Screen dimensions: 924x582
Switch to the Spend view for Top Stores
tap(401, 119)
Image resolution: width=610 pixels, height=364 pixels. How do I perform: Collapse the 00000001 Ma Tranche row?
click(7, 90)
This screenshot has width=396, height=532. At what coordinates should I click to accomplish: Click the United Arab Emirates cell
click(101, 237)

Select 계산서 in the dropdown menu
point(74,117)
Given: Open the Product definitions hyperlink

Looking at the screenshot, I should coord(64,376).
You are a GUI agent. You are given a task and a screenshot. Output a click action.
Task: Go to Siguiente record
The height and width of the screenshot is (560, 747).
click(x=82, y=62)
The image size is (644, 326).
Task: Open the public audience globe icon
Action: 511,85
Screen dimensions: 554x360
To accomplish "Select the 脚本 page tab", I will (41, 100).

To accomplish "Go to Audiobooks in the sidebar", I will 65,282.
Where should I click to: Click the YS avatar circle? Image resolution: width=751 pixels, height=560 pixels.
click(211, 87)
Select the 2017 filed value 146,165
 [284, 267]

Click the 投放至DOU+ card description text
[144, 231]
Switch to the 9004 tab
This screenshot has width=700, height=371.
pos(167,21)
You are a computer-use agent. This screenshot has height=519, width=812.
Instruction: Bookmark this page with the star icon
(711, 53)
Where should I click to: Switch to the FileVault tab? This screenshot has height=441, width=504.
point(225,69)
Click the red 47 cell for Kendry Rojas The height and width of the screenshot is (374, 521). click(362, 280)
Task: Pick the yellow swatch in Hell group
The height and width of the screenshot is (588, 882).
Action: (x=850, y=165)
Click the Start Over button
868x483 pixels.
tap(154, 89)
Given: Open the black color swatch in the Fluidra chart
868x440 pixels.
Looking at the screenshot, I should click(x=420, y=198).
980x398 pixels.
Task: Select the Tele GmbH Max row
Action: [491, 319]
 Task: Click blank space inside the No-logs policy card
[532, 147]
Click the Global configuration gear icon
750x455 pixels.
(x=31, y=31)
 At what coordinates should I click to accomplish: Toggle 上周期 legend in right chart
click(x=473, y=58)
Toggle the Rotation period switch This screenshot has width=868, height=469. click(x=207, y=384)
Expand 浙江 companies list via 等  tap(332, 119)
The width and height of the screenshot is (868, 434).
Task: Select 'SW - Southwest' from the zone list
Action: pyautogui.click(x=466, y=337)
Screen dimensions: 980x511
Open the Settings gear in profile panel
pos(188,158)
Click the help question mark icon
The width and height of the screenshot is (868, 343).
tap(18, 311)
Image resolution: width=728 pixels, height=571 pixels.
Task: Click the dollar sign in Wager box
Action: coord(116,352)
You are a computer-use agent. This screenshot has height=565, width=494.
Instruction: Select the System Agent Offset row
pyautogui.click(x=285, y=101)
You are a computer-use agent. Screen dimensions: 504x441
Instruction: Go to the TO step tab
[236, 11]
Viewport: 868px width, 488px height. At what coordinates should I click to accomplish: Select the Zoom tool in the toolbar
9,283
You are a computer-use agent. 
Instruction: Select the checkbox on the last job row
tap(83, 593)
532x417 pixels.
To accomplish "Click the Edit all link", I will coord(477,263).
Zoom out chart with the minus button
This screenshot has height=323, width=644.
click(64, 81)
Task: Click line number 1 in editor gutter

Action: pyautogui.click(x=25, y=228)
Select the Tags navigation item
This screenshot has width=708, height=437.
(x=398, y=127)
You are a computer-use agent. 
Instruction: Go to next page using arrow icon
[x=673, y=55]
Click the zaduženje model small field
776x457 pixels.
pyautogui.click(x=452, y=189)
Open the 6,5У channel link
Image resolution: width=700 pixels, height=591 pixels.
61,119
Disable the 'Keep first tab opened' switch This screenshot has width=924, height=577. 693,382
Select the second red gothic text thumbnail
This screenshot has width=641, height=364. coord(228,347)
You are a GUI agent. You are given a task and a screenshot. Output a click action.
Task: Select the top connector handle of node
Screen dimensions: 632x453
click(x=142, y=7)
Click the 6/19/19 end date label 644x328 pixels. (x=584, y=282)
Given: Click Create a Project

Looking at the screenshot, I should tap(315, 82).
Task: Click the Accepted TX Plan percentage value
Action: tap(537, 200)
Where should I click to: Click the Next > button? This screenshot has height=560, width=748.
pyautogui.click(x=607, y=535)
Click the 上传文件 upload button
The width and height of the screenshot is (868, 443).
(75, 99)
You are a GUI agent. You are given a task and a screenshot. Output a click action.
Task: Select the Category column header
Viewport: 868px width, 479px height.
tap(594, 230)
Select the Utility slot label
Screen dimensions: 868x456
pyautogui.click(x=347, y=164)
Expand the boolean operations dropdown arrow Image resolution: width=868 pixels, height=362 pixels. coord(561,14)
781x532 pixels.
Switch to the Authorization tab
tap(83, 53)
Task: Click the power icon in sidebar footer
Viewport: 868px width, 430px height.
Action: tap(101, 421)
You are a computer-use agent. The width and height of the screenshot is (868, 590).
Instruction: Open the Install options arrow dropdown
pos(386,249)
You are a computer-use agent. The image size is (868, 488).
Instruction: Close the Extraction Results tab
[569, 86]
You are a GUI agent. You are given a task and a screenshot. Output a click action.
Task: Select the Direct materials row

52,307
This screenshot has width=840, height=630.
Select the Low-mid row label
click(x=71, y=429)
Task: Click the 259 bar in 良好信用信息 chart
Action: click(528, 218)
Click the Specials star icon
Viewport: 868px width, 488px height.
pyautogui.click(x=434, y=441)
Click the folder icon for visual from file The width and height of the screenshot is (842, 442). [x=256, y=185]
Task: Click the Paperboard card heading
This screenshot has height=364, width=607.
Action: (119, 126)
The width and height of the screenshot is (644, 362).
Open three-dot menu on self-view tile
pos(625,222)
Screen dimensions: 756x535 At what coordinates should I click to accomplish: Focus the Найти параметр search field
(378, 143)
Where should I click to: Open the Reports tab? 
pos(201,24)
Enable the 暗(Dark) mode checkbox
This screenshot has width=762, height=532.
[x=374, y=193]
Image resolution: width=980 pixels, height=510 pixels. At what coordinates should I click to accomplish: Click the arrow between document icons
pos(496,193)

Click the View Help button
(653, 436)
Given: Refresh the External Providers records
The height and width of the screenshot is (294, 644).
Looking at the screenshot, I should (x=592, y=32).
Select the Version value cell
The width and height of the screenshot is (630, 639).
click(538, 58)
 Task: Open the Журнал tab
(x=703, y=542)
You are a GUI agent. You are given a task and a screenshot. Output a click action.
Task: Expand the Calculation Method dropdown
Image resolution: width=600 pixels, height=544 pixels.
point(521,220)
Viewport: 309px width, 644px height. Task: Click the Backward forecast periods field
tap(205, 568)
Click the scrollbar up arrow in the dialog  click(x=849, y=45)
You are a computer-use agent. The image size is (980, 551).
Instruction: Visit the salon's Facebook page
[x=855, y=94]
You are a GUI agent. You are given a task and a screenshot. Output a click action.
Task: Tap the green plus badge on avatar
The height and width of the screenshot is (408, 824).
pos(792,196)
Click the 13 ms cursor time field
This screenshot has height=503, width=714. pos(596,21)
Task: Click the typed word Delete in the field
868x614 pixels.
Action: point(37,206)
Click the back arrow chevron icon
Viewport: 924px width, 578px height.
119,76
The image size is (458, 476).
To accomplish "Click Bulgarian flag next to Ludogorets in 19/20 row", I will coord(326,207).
# # # # # # #
Brief >> Your task is to print the whole listing again exactly.

Result for this task >>
Screen dimensions: 924x582
Switch to the Spend view for Top Stores
tap(401, 119)
Image resolution: width=610 pixels, height=364 pixels. How do I perform: Collapse the 00000001 Ma Tranche row?
click(7, 90)
This screenshot has width=396, height=532. At what coordinates should I click to accomplish: Click the United Arab Emirates cell
click(101, 237)

Select 계산서 in the dropdown menu
point(74,117)
Given: Open the Product definitions hyperlink

Looking at the screenshot, I should coord(64,376).
You are a GUI agent. You are given a task and a screenshot. Output a click action.
Task: Go to Siguiente record
The height and width of the screenshot is (560, 747).
click(x=82, y=62)
The image size is (644, 326).
Task: Open the public audience globe icon
Action: 511,85
Screen dimensions: 554x360
To accomplish "Select the 脚本 page tab", I will (41, 100).

To accomplish "Go to Audiobooks in the sidebar", I will 65,282.
Where should I click to: Click the YS avatar circle? Image resolution: width=751 pixels, height=560 pixels.
click(211, 87)
Select the 2017 filed value 146,165
 [284, 267]

Click the 投放至DOU+ card description text
[144, 231]
Switch to the 9004 tab
This screenshot has width=700, height=371.
pos(167,21)
You are a computer-use agent. This screenshot has height=519, width=812.
Instruction: Bookmark this page with the star icon
(711, 53)
Where should I click to: Switch to the FileVault tab? This screenshot has height=441, width=504.
point(225,69)
Click the red 47 cell for Kendry Rojas The height and width of the screenshot is (374, 521). click(362, 280)
Task: Pick the yellow swatch in Hell group
The height and width of the screenshot is (588, 882).
Action: (x=850, y=165)
Click the Start Over button
868x483 pixels.
tap(154, 89)
Given: Open the black color swatch in the Fluidra chart
868x440 pixels.
Looking at the screenshot, I should click(x=420, y=198).
980x398 pixels.
Task: Select the Tele GmbH Max row
Action: [491, 319]
 Task: Click blank space inside the No-logs policy card
[532, 147]
Click the Global configuration gear icon
750x455 pixels.
(x=31, y=31)
 At what coordinates should I click to accomplish: Toggle 上周期 legend in right chart
click(x=473, y=58)
Toggle the Rotation period switch This screenshot has width=868, height=469. click(x=207, y=384)
Expand 浙江 companies list via 等  tap(332, 119)
The width and height of the screenshot is (868, 434).
Task: Select 'SW - Southwest' from the zone list
Action: pyautogui.click(x=466, y=337)
Screen dimensions: 980x511
Open the Settings gear in profile panel
pos(188,158)
Click the help question mark icon
The width and height of the screenshot is (868, 343).
tap(18, 311)
Image resolution: width=728 pixels, height=571 pixels.
Task: Click the dollar sign in Wager box
Action: coord(116,352)
You are a computer-use agent. This screenshot has height=565, width=494.
Instruction: Select the System Agent Offset row
pyautogui.click(x=285, y=101)
You are a computer-use agent. Screen dimensions: 504x441
Instruction: Go to the TO step tab
[236, 11]
Viewport: 868px width, 488px height. At what coordinates should I click to accomplish: Select the Zoom tool in the toolbar
9,283
You are a computer-use agent. 
Instruction: Select the checkbox on the last job row
tap(83, 593)
532x417 pixels.
To accomplish "Click the Edit all link", I will coord(477,263).
Zoom out chart with the minus button
This screenshot has height=323, width=644.
click(64, 81)
Task: Click line number 1 in editor gutter

Action: pyautogui.click(x=25, y=228)
Select the Tags navigation item
This screenshot has width=708, height=437.
(x=398, y=127)
You are a computer-use agent. 
Instruction: Go to next page using arrow icon
[x=673, y=55]
Click the zaduženje model small field
776x457 pixels.
pyautogui.click(x=452, y=189)
Open the 6,5У channel link
Image resolution: width=700 pixels, height=591 pixels.
61,119
Disable the 'Keep first tab opened' switch This screenshot has width=924, height=577. 693,382
Select the second red gothic text thumbnail
This screenshot has width=641, height=364. coord(228,347)
You are a GUI agent. You are given a task and a screenshot. Output a click action.
Task: Select the top connector handle of node
Screen dimensions: 632x453
click(x=142, y=7)
Click the 6/19/19 end date label 644x328 pixels. (x=584, y=282)
Given: Click Create a Project

Looking at the screenshot, I should tap(315, 82).
Task: Click the Accepted TX Plan percentage value
Action: tap(537, 200)
Where should I click to: Click the Next > button? This screenshot has height=560, width=748.
pyautogui.click(x=607, y=535)
Click the 上传文件 upload button
The width and height of the screenshot is (868, 443).
(75, 99)
You are a GUI agent. You are given a task and a screenshot. Output a click action.
Task: Select the Category column header
Viewport: 868px width, 479px height.
tap(594, 230)
Select the Utility slot label
Screen dimensions: 868x456
pyautogui.click(x=347, y=164)
Expand the boolean operations dropdown arrow Image resolution: width=868 pixels, height=362 pixels. coord(561,14)
781x532 pixels.
Switch to the Authorization tab
tap(83, 53)
Task: Click the power icon in sidebar footer
Viewport: 868px width, 430px height.
Action: tap(101, 421)
You are a computer-use agent. The width and height of the screenshot is (868, 590).
Instruction: Open the Install options arrow dropdown
pos(386,249)
You are a computer-use agent. The image size is (868, 488).
Instruction: Close the Extraction Results tab
[569, 86]
You are a GUI agent. You are given a task and a screenshot. Output a click action.
Task: Select the Direct materials row

52,307
This screenshot has width=840, height=630.
Select the Low-mid row label
click(x=71, y=429)
Task: Click the 259 bar in 良好信用信息 chart
Action: click(528, 218)
Click the Specials star icon
Viewport: 868px width, 488px height.
pyautogui.click(x=434, y=441)
Click the folder icon for visual from file The width and height of the screenshot is (842, 442). [x=256, y=185]
Task: Click the Paperboard card heading
This screenshot has height=364, width=607.
Action: (119, 126)
The width and height of the screenshot is (644, 362).
Open three-dot menu on self-view tile
pos(625,222)
Screen dimensions: 756x535 At what coordinates should I click to accomplish: Focus the Найти параметр search field
(378, 143)
Where should I click to: Open the Reports tab? 
pos(201,24)
Enable the 暗(Dark) mode checkbox
This screenshot has width=762, height=532.
[x=374, y=193]
Image resolution: width=980 pixels, height=510 pixels. At what coordinates should I click to accomplish: Click the arrow between document icons
pos(496,193)

Click the View Help button
(653, 436)
Given: Refresh the External Providers records
The height and width of the screenshot is (294, 644).
Looking at the screenshot, I should (x=592, y=32).
Select the Version value cell
The width and height of the screenshot is (630, 639).
click(538, 58)
 Task: Open the Журнал tab
(x=703, y=542)
You are a GUI agent. You are given a task and a screenshot. Output a click action.
Task: Expand the Calculation Method dropdown
Image resolution: width=600 pixels, height=544 pixels.
point(521,220)
Viewport: 309px width, 644px height. Task: Click the Backward forecast periods field
tap(205, 568)
Click the scrollbar up arrow in the dialog  click(x=849, y=45)
You are a computer-use agent. The image size is (980, 551).
Instruction: Visit the salon's Facebook page
[x=855, y=94]
You are a GUI agent. You are given a task and a screenshot. Output a click action.
Task: Tap the green plus badge on avatar
The height and width of the screenshot is (408, 824).
pos(792,196)
Click the 13 ms cursor time field
This screenshot has height=503, width=714. pos(596,21)
Task: Click the typed word Delete in the field
868x614 pixels.
Action: point(37,206)
Click the back arrow chevron icon
Viewport: 924px width, 578px height.
119,76
The image size is (458, 476).
To accomplish "Click Bulgarian flag next to Ludogorets in 19/20 row", I will coord(326,207).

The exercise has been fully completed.